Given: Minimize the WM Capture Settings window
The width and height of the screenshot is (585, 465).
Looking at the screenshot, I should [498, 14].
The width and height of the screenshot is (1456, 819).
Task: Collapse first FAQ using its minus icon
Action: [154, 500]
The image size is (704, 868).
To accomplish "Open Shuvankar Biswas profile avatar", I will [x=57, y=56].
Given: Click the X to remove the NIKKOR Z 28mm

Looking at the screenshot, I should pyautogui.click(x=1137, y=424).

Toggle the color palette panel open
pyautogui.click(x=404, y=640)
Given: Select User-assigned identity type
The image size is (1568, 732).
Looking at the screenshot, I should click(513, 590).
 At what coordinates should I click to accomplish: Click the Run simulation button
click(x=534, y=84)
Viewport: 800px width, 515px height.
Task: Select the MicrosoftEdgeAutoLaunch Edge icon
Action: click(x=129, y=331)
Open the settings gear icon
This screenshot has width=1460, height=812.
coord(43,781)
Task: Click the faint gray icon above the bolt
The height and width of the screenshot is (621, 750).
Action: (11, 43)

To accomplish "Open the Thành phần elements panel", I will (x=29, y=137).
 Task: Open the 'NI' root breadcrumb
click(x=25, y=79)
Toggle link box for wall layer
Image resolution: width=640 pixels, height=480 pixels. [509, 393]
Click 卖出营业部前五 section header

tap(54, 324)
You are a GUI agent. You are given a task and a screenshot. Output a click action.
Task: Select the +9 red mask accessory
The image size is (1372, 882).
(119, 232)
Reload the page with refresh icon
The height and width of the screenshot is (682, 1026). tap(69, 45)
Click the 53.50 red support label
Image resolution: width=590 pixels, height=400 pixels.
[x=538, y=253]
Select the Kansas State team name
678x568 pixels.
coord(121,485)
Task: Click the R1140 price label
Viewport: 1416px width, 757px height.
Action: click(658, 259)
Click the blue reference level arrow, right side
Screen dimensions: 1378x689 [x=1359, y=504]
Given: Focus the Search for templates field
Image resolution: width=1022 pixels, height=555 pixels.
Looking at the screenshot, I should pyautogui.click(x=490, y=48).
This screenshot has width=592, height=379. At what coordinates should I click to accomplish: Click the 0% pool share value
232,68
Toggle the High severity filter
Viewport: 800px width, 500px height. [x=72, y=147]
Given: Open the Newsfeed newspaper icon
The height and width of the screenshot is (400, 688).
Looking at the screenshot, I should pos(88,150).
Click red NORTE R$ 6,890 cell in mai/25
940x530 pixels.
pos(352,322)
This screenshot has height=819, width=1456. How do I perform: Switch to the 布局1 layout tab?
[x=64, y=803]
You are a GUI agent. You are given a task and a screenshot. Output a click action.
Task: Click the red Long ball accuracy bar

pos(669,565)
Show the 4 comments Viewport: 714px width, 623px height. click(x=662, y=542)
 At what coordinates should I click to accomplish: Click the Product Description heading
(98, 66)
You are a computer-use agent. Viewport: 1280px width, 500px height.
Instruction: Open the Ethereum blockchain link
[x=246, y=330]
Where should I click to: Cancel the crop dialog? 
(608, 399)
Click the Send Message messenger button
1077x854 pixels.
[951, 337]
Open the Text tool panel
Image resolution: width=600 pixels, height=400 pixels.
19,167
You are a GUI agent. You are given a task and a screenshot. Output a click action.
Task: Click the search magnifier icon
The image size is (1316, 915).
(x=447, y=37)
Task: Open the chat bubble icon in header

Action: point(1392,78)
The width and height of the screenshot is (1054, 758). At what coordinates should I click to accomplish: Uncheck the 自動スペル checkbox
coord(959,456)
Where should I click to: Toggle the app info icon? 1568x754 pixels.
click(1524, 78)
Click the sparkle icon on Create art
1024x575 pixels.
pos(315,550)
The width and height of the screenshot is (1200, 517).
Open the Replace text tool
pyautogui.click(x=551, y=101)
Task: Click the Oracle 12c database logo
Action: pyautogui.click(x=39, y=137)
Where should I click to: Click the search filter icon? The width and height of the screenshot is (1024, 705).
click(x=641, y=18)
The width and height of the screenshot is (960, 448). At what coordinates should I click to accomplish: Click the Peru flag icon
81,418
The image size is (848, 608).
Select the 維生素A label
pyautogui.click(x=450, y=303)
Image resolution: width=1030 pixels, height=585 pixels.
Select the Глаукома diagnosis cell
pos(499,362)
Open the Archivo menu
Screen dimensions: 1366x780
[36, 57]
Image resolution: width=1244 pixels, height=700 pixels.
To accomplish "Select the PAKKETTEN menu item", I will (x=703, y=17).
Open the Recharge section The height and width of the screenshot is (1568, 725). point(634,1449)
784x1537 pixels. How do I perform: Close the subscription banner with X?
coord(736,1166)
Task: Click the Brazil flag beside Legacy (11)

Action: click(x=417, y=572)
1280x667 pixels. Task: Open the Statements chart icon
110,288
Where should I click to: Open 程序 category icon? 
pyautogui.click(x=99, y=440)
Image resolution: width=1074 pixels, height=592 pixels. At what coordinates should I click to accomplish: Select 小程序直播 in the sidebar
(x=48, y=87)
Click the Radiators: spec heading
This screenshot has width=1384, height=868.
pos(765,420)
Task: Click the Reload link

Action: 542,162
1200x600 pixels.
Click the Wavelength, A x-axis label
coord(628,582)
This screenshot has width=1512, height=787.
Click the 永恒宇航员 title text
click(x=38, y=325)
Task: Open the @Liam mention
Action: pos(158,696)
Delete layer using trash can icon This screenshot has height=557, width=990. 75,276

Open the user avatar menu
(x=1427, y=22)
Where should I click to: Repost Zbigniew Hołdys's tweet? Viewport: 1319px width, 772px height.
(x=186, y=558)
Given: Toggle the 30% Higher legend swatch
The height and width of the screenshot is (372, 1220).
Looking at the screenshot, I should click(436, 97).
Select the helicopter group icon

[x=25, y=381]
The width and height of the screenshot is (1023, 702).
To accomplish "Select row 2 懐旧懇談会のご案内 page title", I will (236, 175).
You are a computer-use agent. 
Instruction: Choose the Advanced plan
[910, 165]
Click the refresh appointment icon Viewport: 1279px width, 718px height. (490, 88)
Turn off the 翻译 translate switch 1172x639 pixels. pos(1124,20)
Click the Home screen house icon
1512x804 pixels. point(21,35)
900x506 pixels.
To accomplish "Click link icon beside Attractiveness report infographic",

What you are asked to do: Read the data above. Pull out each line in which the string "will" appears.

Task response:
To accomplish "Open Shuvankar Biswas profile avatar", I will [x=57, y=56].
To accomplish "Open the Thành phần elements panel", I will (x=29, y=137).
To accomplish "Select the PAKKETTEN menu item", I will (x=703, y=17).
To accomplish "Select row 2 懐旧懇談会のご案内 page title", I will (236, 175).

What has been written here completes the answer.